Investors and entrepreneurs are looking for signs that the IPO market is turning around after a rough 2016. Last year's IPO market brought in the lowest proceeds since 2003 and the fewest number of deals since 2009. The 105 public offerings last year were a 38% decline from 2015 and a 62% decline from 2014, according to Renaissance Capital. That decline is in part due to market volatility through the first half of 2016 — on economic uncertainty due to Brexit and the like — and the fact that companies that went public in 2015 largely underperformed the market.

If Snap's IPO goes well, that bodes well for a number of highly-valued start-ups in the pipeline such as Spotify, Pinterest, and Dropbox — not to mention AirBNB and of course eventually Uber. And there are a range of companies watching to see whether the IPO window will open: CB Insights annual IPO Pipeline report highlights 86 companies that have raised funds at valuations of at least $1 billion.

And Snap's IPO is certainly a watershed for Los Angeles after a number of big acquisitions.
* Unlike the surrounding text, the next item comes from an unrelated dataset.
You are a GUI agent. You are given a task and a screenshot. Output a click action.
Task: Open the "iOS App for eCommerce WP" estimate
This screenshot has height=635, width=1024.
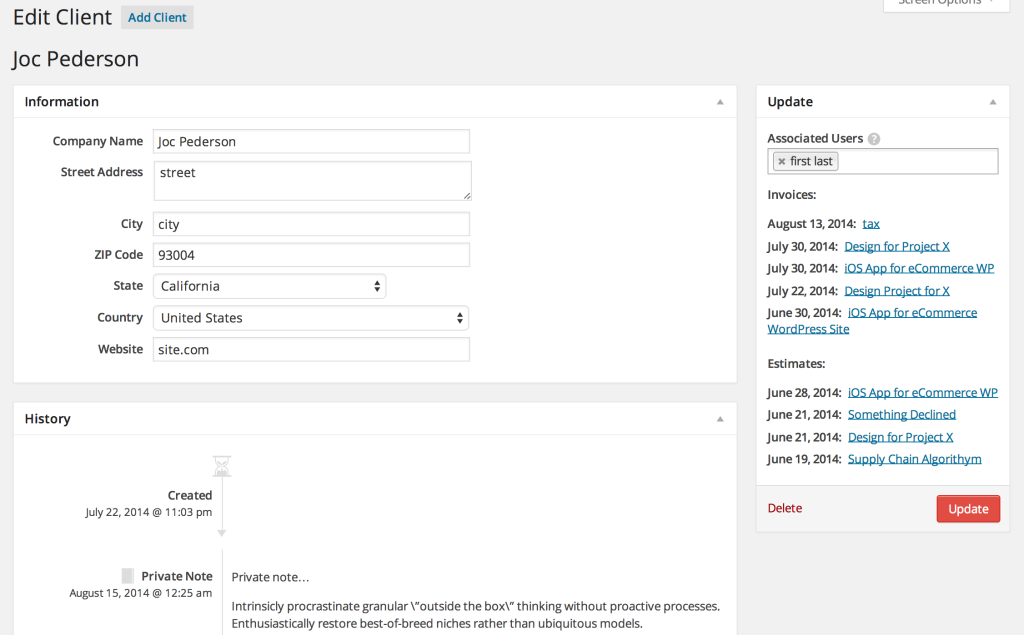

After Oculus sold to Facebook for $1 billion and Dollar Shave to Unilever for $2 billion, this IPO tells a different story of companies building an independent future.

Los Angeles Mayor Eric Garcetti says it puts the city's tech scene on the global map. "Folks will have the capital to spin off from Snap their own ideas and their own companies," Garcetti said in an interview with CNBC last month at the LA Tech Summit. "It will also be that anchor that shows that for a long time the buzz about LA was you start a company here, get acquired, instead of starting a company that would really become a pillar and become that lynchpin for future activity."

Social media showdown ahead?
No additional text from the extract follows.